Cenni storici[modifica | modifica wikitesto]

La fondazione risale a un periodo tra il 1976 e il 1978, composta da ex membri di frange dei gruppi mediorientali del Fronte Popolare per la Liberazione della Palestina (FPLP) e di quello di Wadie Haddad (ex del FPLP).[1]

Dagli anni '90, con l'arresto dei principali leader nel corso degli anni, e la lenta decadenza dell'alleato FPLP a favore di altre organizzazioni palestinesi, come il gruppo di Abu Nidal prima, e Hamas e Jihad islamico palestinese successivamente, si è delineato il definitivo declino di Separat e il suo smantellamento.

Caratteristiche[modifica | modifica wikitesto]

Ispirata inizialmente al marxismo-leninismo, dopo la conversione di Carlos all'Islam (da allora si dichiara "marxista islamico") Separat ha subito un più netto avvicinamento all'Organizzazione per la Liberazione della Palestina e con il terrorismo palestinese, anche di ispirazione islamica, sostenendo politicamente il leader dell'OLP e futuro Presidente dell'Autorità Nazionale Palestinese, Yasser Arafat (che insignì Carlos della cittadinanza palestinese onoraria), fino alla rottura del FPLP con quest'ultimo, dopo gli accordi di Oslo con Israele.
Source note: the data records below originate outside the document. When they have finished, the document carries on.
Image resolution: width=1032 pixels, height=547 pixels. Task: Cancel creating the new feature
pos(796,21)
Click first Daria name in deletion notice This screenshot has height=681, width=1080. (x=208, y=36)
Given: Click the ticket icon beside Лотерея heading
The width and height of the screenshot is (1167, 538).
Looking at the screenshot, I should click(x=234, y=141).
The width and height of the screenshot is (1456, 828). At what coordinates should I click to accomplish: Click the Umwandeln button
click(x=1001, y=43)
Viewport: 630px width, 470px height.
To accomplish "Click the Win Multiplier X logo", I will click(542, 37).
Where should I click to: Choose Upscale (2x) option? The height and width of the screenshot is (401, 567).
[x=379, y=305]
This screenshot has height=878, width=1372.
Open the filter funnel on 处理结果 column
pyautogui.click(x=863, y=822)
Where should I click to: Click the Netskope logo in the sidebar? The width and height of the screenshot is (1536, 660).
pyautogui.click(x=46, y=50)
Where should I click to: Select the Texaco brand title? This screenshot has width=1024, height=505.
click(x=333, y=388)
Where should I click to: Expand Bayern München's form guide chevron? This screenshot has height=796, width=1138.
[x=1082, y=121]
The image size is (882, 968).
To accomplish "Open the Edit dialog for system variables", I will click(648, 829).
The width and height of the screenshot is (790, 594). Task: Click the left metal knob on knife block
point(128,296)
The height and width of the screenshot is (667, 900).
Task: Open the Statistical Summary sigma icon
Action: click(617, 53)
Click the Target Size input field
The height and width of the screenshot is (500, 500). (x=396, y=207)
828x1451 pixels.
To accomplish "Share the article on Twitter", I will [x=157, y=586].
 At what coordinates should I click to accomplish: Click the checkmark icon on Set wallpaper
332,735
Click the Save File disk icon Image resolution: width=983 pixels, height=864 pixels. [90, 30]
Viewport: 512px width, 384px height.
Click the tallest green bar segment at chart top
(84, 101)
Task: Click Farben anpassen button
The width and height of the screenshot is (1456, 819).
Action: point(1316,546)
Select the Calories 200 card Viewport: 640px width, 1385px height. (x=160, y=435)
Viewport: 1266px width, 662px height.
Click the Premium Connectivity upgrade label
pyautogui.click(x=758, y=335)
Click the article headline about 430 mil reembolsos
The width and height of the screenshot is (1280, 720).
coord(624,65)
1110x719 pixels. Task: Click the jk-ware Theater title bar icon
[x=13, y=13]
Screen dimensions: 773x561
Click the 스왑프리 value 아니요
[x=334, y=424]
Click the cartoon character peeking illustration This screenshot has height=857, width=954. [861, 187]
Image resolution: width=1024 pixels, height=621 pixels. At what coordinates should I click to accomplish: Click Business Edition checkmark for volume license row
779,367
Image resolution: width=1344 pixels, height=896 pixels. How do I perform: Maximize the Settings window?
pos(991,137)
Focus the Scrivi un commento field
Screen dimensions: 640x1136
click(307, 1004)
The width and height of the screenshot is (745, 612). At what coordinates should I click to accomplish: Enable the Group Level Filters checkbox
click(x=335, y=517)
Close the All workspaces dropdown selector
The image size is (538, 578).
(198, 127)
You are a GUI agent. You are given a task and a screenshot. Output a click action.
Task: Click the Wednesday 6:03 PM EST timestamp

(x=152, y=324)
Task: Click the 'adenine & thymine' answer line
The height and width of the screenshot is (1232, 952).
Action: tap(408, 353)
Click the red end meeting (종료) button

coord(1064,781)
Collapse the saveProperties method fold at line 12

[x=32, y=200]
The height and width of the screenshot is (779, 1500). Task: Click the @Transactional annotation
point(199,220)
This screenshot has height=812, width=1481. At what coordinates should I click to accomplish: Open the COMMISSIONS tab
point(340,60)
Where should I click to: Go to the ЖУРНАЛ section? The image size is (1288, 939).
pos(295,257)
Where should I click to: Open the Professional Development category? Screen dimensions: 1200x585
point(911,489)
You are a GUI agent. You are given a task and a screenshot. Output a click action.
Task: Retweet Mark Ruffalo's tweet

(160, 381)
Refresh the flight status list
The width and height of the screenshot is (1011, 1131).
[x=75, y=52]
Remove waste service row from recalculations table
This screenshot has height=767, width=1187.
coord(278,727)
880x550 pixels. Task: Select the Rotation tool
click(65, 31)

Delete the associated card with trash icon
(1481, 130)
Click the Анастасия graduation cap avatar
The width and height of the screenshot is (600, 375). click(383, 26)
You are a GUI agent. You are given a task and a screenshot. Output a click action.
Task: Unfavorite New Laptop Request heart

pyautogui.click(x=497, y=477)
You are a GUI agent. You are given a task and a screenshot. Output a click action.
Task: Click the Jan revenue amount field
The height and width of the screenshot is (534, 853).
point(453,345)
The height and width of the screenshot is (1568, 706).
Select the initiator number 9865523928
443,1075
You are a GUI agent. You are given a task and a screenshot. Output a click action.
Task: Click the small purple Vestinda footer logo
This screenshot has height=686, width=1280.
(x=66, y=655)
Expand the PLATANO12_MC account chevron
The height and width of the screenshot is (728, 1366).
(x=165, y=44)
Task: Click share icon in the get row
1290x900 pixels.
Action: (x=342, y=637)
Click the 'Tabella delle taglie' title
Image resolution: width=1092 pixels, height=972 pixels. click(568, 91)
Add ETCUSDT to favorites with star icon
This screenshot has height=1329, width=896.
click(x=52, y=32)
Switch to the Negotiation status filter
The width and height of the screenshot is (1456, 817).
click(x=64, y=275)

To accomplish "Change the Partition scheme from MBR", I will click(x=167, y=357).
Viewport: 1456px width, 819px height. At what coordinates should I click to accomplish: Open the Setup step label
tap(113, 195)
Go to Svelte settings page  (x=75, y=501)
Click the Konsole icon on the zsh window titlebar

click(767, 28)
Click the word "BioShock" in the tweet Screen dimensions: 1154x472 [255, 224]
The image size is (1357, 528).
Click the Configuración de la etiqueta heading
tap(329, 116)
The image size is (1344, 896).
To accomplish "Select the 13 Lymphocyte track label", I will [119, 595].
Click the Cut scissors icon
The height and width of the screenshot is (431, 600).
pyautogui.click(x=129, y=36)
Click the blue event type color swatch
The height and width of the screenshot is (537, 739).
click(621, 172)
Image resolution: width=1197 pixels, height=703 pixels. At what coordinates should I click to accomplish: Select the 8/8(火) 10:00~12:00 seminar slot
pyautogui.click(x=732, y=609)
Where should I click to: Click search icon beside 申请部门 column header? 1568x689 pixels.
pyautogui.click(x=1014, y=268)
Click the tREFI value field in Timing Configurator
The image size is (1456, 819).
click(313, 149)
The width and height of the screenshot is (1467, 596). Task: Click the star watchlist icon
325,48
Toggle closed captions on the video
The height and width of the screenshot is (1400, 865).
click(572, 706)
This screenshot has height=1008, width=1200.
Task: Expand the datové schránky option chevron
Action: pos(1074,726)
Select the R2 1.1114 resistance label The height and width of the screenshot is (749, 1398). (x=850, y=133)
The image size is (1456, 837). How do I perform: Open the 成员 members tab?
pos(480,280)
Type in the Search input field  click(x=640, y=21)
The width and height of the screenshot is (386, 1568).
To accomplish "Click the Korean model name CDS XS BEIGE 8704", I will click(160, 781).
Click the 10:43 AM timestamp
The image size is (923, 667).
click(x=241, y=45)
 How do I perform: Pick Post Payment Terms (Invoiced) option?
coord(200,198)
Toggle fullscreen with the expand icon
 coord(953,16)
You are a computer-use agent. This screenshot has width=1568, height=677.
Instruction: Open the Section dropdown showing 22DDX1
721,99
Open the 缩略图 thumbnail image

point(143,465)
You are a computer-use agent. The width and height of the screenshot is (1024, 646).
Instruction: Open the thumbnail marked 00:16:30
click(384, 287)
Carlos, condannato all'ergastolo in Francia, ha espresso parole di elogio anche per al-Qaida e Osama bin Laden.[2]

Attività[modifica | modifica wikitesto]

Questa rete agì in stretta collaborazione, fornendo manovalanza esterna e supporto logistico e organizzativo (sia per semplice ideologia comune, sia come mercenari), con il KGB sovietico, la STASI della Germania Est e altri servizi segreti (come quelli della Libia di Gheddafi) oltre che con il FPLP (suo principale alleato, dato che Carlos ne faceva altresì parte direttamente e personalmente, anche se per un periodo ne fu espulso), in particolare con la frazione libanese diretta da George Habbash. Ebbe altresì rapporti con membri dell'estrema sinistra terroristica italiana, come esponenti delle Brigate Rosse, e tedeschi (Rote Armee Fraktion, Revolutionäre Zellen).[1]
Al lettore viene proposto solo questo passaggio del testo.